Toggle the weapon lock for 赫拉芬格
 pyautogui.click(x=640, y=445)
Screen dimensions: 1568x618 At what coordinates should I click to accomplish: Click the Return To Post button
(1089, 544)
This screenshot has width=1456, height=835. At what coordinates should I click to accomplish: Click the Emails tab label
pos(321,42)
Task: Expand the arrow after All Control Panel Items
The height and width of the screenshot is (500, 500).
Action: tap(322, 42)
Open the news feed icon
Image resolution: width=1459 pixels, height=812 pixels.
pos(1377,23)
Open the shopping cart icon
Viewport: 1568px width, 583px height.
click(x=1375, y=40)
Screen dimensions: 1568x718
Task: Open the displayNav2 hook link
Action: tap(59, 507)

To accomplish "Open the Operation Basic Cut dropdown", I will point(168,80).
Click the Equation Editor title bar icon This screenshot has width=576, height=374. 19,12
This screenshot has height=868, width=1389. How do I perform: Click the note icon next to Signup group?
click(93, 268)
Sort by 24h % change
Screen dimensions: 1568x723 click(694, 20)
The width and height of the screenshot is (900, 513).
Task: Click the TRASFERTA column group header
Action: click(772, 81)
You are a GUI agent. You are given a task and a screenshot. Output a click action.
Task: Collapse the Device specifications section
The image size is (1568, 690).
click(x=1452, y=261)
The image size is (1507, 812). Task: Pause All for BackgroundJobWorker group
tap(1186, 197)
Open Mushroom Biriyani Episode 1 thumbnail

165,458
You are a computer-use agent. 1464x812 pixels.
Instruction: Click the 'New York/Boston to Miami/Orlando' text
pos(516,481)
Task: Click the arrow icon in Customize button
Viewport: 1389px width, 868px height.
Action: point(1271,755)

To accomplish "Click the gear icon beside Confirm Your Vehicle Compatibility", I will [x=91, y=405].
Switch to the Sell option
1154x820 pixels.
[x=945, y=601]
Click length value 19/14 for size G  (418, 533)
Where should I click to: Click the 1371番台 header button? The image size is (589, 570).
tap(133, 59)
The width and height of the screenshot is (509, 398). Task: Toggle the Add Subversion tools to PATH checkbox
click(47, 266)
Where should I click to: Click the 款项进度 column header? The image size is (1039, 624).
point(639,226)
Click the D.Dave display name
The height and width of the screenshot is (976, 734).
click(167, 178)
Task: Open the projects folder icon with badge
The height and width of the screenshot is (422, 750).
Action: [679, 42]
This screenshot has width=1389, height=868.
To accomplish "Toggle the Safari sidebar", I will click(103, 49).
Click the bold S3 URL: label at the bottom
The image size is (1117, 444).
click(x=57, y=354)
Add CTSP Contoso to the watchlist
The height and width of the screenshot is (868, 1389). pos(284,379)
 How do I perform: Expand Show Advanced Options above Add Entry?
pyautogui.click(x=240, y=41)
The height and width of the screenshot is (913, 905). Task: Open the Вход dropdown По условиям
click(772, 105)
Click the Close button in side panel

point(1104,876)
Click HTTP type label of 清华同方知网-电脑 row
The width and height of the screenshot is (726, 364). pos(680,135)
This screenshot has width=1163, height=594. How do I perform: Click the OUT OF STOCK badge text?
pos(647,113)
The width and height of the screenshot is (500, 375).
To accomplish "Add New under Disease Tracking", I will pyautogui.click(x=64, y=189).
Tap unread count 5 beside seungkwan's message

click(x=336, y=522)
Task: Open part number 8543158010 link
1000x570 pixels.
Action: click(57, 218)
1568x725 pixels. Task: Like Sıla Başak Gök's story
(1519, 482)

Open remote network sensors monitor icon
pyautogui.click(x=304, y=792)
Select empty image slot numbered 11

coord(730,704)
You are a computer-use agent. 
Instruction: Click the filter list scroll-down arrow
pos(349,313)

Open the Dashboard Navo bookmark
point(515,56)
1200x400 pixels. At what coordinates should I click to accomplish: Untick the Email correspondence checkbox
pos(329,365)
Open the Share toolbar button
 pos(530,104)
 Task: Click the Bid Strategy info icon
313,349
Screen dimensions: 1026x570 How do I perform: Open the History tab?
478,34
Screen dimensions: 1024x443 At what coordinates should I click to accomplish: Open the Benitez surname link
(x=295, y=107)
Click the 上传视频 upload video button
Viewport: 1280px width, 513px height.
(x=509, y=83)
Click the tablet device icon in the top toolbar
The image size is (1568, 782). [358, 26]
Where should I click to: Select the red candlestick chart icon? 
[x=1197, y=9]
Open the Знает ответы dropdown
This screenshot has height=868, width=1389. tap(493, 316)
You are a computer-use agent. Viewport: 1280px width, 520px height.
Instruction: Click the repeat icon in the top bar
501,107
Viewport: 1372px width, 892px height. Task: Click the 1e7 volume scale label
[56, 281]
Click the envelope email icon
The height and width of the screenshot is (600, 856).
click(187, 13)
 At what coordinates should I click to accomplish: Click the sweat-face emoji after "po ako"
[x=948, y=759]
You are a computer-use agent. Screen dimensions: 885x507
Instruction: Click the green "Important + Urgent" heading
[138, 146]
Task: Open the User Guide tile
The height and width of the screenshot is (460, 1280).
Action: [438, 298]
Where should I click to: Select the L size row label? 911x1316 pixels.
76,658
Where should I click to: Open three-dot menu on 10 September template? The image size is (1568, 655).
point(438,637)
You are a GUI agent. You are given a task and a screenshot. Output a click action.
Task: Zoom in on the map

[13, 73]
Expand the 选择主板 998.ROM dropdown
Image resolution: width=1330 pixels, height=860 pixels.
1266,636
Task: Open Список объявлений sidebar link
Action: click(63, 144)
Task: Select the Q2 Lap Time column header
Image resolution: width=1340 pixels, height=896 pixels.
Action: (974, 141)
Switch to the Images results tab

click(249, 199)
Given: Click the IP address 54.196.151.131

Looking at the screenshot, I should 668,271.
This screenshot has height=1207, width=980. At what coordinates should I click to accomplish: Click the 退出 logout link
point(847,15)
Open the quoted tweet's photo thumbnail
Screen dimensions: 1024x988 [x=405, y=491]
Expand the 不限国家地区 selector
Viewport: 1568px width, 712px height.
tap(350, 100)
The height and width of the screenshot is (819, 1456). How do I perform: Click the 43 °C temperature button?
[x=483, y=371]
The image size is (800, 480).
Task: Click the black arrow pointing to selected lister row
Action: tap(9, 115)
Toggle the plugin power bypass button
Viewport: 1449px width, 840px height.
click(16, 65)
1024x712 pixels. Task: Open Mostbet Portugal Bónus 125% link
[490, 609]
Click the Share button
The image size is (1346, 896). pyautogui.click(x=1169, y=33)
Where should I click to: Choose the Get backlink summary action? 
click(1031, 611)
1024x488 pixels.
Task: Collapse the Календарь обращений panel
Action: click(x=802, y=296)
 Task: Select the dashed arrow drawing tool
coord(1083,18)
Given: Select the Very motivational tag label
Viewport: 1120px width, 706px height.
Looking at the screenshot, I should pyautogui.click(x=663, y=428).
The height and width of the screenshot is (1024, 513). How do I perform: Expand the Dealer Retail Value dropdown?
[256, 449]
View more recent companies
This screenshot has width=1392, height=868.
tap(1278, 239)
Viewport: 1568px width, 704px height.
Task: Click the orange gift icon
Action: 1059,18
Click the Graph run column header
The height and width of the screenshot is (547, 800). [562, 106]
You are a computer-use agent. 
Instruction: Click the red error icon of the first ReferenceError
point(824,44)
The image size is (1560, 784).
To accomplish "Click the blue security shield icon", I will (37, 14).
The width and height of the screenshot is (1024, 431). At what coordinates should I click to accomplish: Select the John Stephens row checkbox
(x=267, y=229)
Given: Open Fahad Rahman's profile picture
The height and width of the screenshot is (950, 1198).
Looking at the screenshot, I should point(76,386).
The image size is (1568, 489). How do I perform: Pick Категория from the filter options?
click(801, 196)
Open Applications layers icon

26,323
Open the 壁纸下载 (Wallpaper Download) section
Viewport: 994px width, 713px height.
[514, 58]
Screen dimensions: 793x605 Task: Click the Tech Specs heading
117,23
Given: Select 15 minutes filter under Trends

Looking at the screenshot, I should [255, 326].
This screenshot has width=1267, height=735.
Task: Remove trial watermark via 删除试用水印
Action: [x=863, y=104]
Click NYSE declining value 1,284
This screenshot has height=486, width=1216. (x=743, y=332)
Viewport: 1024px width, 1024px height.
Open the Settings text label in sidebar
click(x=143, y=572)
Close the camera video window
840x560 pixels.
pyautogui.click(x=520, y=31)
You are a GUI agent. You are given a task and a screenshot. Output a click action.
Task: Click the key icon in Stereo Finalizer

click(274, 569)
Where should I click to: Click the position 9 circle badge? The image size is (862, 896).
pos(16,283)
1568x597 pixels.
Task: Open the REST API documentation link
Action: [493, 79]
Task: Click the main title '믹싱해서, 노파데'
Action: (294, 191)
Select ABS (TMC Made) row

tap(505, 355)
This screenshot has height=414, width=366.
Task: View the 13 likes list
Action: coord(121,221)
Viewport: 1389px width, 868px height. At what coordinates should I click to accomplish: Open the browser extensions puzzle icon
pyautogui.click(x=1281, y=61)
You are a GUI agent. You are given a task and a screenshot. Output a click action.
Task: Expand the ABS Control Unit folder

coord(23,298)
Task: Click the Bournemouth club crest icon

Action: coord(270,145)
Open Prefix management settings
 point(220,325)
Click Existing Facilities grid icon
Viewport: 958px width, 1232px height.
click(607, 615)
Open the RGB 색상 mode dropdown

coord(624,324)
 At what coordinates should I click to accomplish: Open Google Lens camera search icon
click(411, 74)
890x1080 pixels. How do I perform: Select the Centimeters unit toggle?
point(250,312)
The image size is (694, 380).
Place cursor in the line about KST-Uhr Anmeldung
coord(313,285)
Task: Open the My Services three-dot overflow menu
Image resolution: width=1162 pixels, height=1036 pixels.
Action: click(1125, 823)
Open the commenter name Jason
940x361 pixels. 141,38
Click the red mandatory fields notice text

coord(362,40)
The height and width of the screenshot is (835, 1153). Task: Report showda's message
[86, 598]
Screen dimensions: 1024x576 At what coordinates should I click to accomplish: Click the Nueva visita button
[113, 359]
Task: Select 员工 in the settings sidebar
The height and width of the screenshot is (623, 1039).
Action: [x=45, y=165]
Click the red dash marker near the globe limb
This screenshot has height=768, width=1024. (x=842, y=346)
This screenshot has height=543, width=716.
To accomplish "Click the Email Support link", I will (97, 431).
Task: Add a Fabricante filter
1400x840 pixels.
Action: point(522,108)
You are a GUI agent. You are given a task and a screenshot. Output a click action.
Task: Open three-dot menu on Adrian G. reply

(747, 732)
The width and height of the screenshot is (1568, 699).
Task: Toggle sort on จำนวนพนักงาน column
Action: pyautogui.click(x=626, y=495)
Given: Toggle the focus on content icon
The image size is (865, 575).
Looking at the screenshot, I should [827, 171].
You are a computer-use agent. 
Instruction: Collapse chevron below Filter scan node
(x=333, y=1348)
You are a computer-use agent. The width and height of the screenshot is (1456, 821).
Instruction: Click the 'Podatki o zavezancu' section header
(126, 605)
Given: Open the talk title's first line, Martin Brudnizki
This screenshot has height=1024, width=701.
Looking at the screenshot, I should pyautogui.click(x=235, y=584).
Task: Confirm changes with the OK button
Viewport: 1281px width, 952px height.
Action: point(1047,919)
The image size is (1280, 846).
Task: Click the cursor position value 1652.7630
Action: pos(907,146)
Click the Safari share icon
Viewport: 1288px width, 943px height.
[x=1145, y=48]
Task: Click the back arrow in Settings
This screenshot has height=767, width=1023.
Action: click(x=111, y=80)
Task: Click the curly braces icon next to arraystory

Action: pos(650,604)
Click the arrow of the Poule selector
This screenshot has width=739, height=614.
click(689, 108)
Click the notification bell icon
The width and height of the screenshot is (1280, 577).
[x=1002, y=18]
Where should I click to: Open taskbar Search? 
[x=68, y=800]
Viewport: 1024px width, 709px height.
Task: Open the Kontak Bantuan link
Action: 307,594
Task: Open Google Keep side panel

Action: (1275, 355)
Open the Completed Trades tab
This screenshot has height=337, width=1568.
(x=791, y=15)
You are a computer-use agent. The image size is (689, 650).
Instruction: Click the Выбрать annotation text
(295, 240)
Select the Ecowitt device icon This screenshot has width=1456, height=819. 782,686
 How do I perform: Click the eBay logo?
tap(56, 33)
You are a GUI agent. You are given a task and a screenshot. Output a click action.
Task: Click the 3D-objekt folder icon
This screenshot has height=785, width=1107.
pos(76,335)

Your task
Copy the listing above word for word, starting with its first line and continuing through the line that contains "click(x=1452, y=261)", with both of those lines included.

Output of the task
Toggle the weapon lock for 赫拉芬格
 pyautogui.click(x=640, y=445)
Screen dimensions: 1568x618 At what coordinates should I click to accomplish: Click the Return To Post button
(1089, 544)
This screenshot has width=1456, height=835. At what coordinates should I click to accomplish: Click the Emails tab label
pos(321,42)
Task: Expand the arrow after All Control Panel Items
The height and width of the screenshot is (500, 500).
Action: tap(322, 42)
Open the news feed icon
Image resolution: width=1459 pixels, height=812 pixels.
pos(1377,23)
Open the shopping cart icon
Viewport: 1568px width, 583px height.
click(x=1375, y=40)
Screen dimensions: 1568x718
Task: Open the displayNav2 hook link
Action: tap(59, 507)

To accomplish "Open the Operation Basic Cut dropdown", I will point(168,80).
Click the Equation Editor title bar icon This screenshot has width=576, height=374. 19,12
This screenshot has height=868, width=1389. How do I perform: Click the note icon next to Signup group?
click(93, 268)
Sort by 24h % change
Screen dimensions: 1568x723 click(694, 20)
The width and height of the screenshot is (900, 513).
Task: Click the TRASFERTA column group header
Action: click(772, 81)
You are a GUI agent. You are given a task and a screenshot. Output a click action.
Task: Collapse the Device specifications section
The image size is (1568, 690).
click(x=1452, y=261)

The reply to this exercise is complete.